After five long years of one of the worst droughts in state history, Californians are obviously ready for some relief. With reservoir levels and watersheds all but depleted, many across the state, both within the scientific community and without, are hoping that the impending El Niño will set things right.

And while it’s true that El Niño couldn’t possibly have come at a better time, the unknown and downright inconsistent duration of this atmospheric event may fall abysmally short of expectations.

First of All, What is El Niño and How Can it Help?

El Niño is a large-scale meteorological phenomenon that temporarily warms the Pacific Ocean, which in turn causes a commensurate change in the Earth’s climate. The effects of El Niño can be primarily observed in the Northern Hemisphere, and are at their most potent during the region’s winter months.
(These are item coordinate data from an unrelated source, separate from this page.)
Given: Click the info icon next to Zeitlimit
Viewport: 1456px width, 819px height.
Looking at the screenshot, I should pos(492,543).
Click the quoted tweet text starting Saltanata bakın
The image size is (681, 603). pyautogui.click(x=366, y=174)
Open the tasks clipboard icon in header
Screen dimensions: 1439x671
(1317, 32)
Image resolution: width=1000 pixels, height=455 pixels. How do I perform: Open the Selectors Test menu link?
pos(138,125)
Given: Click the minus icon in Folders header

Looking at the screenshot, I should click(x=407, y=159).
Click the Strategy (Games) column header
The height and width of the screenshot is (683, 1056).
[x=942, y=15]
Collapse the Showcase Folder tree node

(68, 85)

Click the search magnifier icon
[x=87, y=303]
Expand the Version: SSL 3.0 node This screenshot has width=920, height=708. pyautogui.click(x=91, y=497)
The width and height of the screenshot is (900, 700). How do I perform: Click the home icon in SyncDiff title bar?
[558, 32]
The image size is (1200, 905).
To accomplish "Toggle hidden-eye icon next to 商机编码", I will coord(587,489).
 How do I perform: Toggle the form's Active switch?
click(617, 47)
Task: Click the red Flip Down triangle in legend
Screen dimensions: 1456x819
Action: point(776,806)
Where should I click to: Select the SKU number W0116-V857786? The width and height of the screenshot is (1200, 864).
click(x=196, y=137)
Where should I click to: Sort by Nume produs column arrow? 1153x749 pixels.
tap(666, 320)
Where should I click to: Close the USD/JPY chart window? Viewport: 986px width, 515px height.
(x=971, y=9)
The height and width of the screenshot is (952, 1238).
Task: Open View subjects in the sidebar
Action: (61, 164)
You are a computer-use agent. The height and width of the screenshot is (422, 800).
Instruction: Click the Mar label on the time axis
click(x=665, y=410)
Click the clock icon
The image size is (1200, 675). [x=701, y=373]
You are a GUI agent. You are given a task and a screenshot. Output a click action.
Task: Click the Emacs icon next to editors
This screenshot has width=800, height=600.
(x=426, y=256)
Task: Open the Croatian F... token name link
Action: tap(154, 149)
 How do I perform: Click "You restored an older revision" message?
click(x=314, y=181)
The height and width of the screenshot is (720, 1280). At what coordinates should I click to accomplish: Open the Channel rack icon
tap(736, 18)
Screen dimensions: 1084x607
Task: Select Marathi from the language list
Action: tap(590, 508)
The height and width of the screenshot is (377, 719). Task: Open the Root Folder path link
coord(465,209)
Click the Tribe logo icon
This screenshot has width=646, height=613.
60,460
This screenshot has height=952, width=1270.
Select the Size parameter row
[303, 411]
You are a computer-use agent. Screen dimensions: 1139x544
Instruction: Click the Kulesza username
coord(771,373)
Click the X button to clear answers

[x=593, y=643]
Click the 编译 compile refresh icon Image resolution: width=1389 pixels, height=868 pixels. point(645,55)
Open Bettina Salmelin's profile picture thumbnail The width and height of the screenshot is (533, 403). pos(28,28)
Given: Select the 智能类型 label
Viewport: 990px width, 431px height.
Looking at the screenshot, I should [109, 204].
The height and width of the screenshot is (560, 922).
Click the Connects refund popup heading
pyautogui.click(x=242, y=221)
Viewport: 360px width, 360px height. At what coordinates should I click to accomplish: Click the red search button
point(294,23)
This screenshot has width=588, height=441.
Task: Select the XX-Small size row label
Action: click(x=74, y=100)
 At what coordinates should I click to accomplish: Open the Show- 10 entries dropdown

While the rise in temperature makes for a much more temperate winter than what most may be accustomed to, it also brings with it an above average amount of precipitation – something that is no doubt music to the ears of those most impacted.

Things have been so dire in California however, that the state Department of Water Resources estimates that 150% of the average rainfall (which equates to about 75 inches) is be needed to ease the drought; a number that many believe lies well beyond the realm of reasonable expectation.

El Niño’s Erratic Nature Makes Planning Water Capture Projects Difficult

You may be wondering why the Californian authorities haven’t taken steps to bolster their storm water catching capabilities over the years to increase the amount of water the state could store in reserve in preparation for periods of extreme drought. The truth of the matter is that they have made efficiencies in the way they collect water, but in a state that generally doesn’t see a copious amount of rainfall, large infrastructure projects don’t exactly scream practicality.

Instead, the focus can more realistically be shifted to the small scale. Homeowners can be encouraged to install their own cisterns to collect rainwater, which would alleviate a great deal of strain on a struggling system. Rainwater can also be diverted to fill gaping caverns located beneath the ground (caverns that sit empty because of the over extraction of the water that was once there).

Underground storage may even make the most sense financially to the state, given that underground storage prevents water loss through evaporation and building new dams or reservoirs can cost millions of tax dollars. Both dams and reservoirs can also have negative effects on the environment as they can displace species and destroy natural habitats.

If El Niño sees fit to dump primarily on the southern portion of the state (cities like Los Angeles are completely unequipped to store rainwater because they so seldom get it) most of the water will merely drain back into the Pacific Ocean.

El Niño May Help, But What Can Municipalities Do To Preserve Existing Water Levels?

Come what may, El Niño will no doubt represent a boon to the state, though to what extent remains to be seen. Municipalities can invest in certain technologies that will help them to preserve the water they currently have in the system, most of it designed to monitor pipeline conditions. Pipeline leak detection systems help identify potential system failures, which would lead to the loss of the dwindling resource.

Additionally, it makes sense to ensure the integrity of critical points like water mains within the existent infrastructure can be constantly monitored through the use of water main monitoring equipment, which can alert technicians of an impending break.

To be fair, monitoring the integrity of the system is not a substitute for a decent amount of rainfall, but when paired with underground storage, and the addition of water capture systems to individual homes to supplement the efforts of the municipalities, it starts to paint a slightly brighter picture.

Unfortunately for Californians, El Niño comes around only every two to seven years, and can be gone for a matter of months. Best-case scenario, it will add a bit of a cushion to their water supply. Worst-case scenario, it equates to no more than a drop in the bucket.